Aerogene SARS-CoV-2-Übertragung beim Skagit-Valley-Chor – detaillierte Analyse

Indoor-Air-Modellierungsstudie belegt: 96 % der Infektionen beim Chor-Superspreading-Event durch Aerosole erklärt

· mdu · Hygiene, Studie

Der Skagit-Valley-Chor-Ausbruch (März 2020, 52 Erkrankungen von 61 Anwesenden) wurde von einem interdisziplinären Team in einer detaillierten Modellierungsstudie nachträglich analysiert.

Methodik

Das Team berechnete das Infektionsrisiko unter Annahme verschiedener Übertragungswege (Aerosole, Tröpfchen, Kontakt) und verglich die berechneten Fallzahlen mit den beobachteten.

Wichtigste Ergebnisse

  • 96 % der Infektionen lassen sich durch aerogene Übertragung erklären.
  • Tröpfchen- und Kontaktübertragung allein können die beobachtete Angriffsrate nicht erklären.
  • Die berechnete Infektionsdosis lag bei ca. 300–2000 Virenpartikeln pro infizierter Person.

Massnahmen, die das Risiko reduziert hätten

Das Modell berechnet auch kontrafaktische Szenarien:

  • Masken (mit gutem Sitz): Risikoreduktion ca. 85 %
  • Kürzere Probenzeit (30 statt 150 Minuten): proportional geringeres Risiko
  • Erhöhter Luftwechsel (auf 3–6 rv/h): erhebliche Risikominderung

Bedeutung

Die Studie ist ein Paradebeispiel für die retrograde Anwendung aerodynamischer Modelle auf reale Ereignisse.

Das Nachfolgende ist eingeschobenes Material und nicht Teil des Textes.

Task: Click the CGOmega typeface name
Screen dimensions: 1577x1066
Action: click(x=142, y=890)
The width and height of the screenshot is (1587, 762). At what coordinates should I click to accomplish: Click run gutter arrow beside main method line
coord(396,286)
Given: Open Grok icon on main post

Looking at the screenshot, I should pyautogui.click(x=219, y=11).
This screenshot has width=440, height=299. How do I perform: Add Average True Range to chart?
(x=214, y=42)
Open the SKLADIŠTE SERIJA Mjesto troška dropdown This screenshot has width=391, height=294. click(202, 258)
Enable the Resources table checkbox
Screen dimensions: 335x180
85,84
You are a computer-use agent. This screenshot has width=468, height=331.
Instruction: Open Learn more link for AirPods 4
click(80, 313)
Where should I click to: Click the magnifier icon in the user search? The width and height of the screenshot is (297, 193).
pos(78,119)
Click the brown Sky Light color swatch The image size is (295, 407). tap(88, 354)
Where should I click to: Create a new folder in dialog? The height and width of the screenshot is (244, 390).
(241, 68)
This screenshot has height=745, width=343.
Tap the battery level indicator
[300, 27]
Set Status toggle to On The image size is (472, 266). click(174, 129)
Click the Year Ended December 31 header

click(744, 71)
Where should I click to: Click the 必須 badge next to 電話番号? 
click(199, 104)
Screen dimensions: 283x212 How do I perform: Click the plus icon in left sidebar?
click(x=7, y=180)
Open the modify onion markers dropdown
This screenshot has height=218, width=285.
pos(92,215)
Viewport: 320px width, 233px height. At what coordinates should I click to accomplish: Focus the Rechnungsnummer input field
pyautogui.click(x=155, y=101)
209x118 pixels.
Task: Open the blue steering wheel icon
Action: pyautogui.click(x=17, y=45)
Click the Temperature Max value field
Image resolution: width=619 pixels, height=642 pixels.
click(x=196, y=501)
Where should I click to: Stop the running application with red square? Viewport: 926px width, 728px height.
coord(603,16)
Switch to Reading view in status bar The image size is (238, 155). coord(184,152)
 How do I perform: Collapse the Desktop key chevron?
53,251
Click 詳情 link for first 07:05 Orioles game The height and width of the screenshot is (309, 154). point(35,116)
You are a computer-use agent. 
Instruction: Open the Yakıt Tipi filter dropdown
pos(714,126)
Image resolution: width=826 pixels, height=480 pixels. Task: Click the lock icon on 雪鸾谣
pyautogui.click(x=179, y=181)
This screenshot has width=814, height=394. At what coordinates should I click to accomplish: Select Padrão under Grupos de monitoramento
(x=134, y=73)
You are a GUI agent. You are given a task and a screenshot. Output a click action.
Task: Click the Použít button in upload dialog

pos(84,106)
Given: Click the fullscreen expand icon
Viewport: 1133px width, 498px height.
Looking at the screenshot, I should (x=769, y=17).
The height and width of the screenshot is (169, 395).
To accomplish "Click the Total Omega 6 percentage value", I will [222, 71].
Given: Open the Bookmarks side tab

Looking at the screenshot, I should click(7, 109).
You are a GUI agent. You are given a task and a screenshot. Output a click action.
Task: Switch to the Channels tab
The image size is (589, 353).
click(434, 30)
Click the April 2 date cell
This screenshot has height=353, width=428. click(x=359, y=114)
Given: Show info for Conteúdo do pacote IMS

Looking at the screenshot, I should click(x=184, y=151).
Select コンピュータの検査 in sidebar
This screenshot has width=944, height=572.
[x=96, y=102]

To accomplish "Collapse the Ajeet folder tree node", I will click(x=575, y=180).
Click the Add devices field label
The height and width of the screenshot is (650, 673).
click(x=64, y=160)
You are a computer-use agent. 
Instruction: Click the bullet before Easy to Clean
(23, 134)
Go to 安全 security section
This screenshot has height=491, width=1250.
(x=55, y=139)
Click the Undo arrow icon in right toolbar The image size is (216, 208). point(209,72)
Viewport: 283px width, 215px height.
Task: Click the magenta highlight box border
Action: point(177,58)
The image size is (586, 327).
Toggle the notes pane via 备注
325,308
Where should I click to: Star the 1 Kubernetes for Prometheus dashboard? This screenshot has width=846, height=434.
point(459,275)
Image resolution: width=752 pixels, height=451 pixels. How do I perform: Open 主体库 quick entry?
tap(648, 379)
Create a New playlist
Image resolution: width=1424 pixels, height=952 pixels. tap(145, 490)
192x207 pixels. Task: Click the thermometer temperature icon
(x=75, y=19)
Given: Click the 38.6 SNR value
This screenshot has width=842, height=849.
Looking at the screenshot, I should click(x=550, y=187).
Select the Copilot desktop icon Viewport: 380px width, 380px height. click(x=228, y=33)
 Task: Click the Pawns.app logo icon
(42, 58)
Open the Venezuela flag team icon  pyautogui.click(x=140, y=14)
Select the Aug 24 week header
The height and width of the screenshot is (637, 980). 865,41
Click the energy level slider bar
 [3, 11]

Sie wurde zu einer wissenschaftlichen Grundlage für Chorverbände, Veranstalter und Schul- und Kulturbehörden, die Risikoabschätzungen für Innenraumveranstaltungen mit Gesang durchführten.

Quelle: Miller SL, Nazaroff WW, Jimenez JL et al. (2021): Transmission of SARS-CoV-2 by inhalation of respiratory aerosol in the Skagit Valley Chorale superspreading event. Indoor Air, 31(2): 314–323. DOI: 10.1111/ina.12751. Preprint 2020.